Guidance for antimicrobial intravenous to oral switch

Unless the infection is one that requires high tissue concentrations or prolonged parenteral therapy (eg meningitis), reassess the need for ongoing intravenous therapy daily. Patients should be switched to oral or enteral therapy once they are clinically stable. Guidance on when to switch from intravenous to oral therapy is provided in Guidance for intravenous to oral switch.

Where ongoing parenteral therapy is indicated, ambulatory parenteral antimicrobial therapy may be considered for selected patients – see Ambulatory antimicrobial therapy.

Antimicrobial stewardship programs with a focus on intravenous to oral switch have demonstrated improved patient care, and reduced length of hospital stay and antimicrobial costs.

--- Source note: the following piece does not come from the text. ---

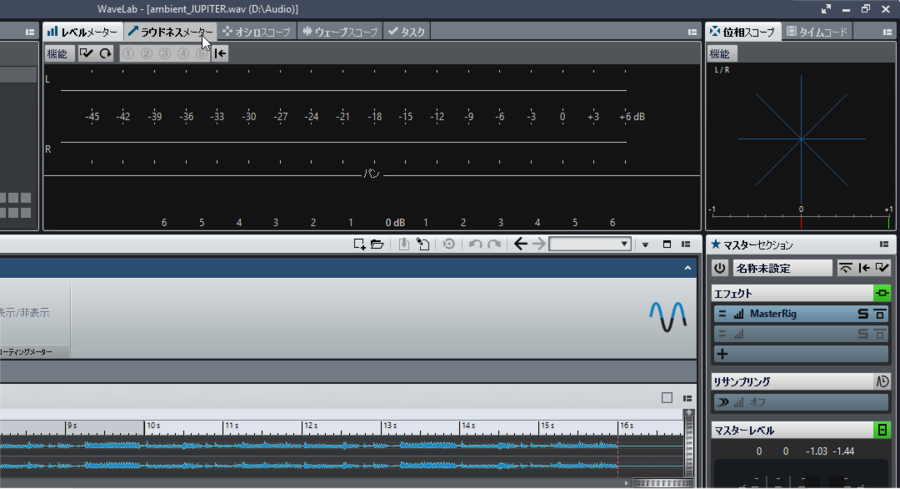Click the 名称未設定 preset name button
900x489 pixels.
783,268
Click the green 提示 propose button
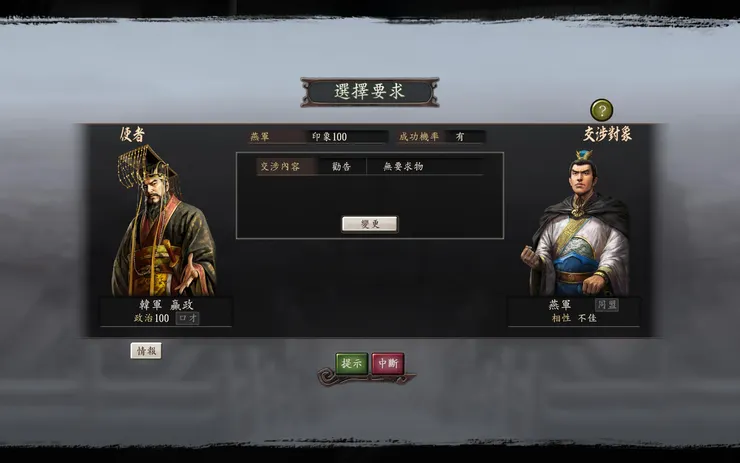The height and width of the screenshot is (463, 740). 352,363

Figure 1. Guidance for intravenous to oral switch
Nathwani, 2015

It is often appropriate to switch a patient’s therapy from intravenous to oral when all of the following apply [NB1]:

  • the patient has a functioning gastrointestinal system
  • there is clinical improvement
  • fever is resolved or improving
  • there is no unexplained haemodynamic instability
  • oral intake is tolerated and there are no concerns about malabsorption
  • a suitable oral antimicrobial is available with adequate penetration to the site of infection that either:
    • has the same or similar spectrum to the intravenous antimicrobial
    • is an oral formulation of the same drug
  • for children, a suitable paediatric formulation is available.
Note:

NB1: Does not apply to infections that require high tissue concentrations or prolonged intravenous therapy (eg meningitis).